● Prompt: In the listing, from the line with "This screenshot has width=1092, height=1092." up to and including the line with "tap(89, 974)", swap "hamburger" for "navigation". Give back only those lines, with everything else left as it is.
** Start **
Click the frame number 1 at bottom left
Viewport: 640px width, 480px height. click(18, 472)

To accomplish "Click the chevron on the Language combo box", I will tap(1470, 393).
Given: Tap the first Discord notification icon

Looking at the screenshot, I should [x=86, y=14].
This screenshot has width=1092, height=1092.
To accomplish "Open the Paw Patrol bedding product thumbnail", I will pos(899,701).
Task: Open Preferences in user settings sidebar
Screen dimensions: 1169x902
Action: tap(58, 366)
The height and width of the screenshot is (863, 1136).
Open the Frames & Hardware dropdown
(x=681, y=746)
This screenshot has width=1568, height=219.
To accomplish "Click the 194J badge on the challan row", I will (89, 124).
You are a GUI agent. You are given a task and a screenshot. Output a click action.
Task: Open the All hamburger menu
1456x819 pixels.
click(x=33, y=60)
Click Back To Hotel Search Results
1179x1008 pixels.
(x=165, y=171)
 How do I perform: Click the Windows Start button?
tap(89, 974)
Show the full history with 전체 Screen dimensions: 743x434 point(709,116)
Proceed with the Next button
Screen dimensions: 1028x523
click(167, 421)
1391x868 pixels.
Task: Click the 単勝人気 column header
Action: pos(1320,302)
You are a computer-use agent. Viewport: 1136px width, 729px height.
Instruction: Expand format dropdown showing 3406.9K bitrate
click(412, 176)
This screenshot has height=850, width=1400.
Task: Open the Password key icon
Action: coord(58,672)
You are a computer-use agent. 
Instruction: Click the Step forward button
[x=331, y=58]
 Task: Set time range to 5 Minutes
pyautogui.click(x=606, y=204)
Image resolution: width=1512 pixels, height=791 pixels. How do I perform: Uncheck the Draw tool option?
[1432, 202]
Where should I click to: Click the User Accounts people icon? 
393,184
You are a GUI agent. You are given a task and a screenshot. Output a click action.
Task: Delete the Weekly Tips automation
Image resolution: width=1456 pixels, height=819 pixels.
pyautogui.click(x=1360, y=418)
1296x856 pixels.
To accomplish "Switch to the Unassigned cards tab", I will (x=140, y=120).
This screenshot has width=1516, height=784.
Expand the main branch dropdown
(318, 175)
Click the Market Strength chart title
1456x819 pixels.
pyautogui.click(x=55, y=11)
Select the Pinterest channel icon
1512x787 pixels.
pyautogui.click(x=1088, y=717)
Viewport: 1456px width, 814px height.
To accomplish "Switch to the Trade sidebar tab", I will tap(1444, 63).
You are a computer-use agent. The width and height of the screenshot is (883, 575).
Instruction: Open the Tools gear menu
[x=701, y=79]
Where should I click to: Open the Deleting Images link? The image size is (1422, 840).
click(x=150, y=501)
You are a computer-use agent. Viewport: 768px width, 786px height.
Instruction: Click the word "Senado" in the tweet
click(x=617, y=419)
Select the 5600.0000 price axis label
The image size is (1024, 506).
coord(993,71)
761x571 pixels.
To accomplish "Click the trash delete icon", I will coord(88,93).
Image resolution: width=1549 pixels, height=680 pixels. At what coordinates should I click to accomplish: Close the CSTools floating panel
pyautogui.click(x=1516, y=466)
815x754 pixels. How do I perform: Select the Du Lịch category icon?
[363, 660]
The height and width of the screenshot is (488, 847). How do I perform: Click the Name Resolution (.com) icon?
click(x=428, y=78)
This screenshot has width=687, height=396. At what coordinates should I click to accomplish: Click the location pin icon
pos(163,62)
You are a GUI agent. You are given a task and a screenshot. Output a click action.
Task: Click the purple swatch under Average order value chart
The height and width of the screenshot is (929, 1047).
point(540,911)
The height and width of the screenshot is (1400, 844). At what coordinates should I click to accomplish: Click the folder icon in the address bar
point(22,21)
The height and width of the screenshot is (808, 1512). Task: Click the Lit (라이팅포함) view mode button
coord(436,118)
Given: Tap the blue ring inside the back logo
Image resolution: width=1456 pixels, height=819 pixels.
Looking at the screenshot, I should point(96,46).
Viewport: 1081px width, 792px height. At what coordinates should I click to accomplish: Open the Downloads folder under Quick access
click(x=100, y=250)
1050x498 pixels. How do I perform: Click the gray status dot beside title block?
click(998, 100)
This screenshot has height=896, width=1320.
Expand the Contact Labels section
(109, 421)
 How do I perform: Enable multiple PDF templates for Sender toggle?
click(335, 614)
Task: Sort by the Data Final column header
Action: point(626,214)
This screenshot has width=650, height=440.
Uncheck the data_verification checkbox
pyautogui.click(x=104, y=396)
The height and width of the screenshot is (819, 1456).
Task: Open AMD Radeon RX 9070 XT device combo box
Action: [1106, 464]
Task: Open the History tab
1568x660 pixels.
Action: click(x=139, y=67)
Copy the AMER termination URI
** End **
● Result below:
This screenshot has width=1092, height=1092.
To accomplish "Open the Paw Patrol bedding product thumbnail", I will pos(899,701).
Task: Open Preferences in user settings sidebar
Screen dimensions: 1169x902
Action: tap(58, 366)
The height and width of the screenshot is (863, 1136).
Open the Frames & Hardware dropdown
(x=681, y=746)
This screenshot has width=1568, height=219.
To accomplish "Click the 194J badge on the challan row", I will (89, 124).
You are a GUI agent. You are given a task and a screenshot. Output a click action.
Task: Open the All navigation menu
1456x819 pixels.
click(x=33, y=60)
Click Back To Hotel Search Results
1179x1008 pixels.
(x=165, y=171)
 How do I perform: Click the Windows Start button?
tap(89, 974)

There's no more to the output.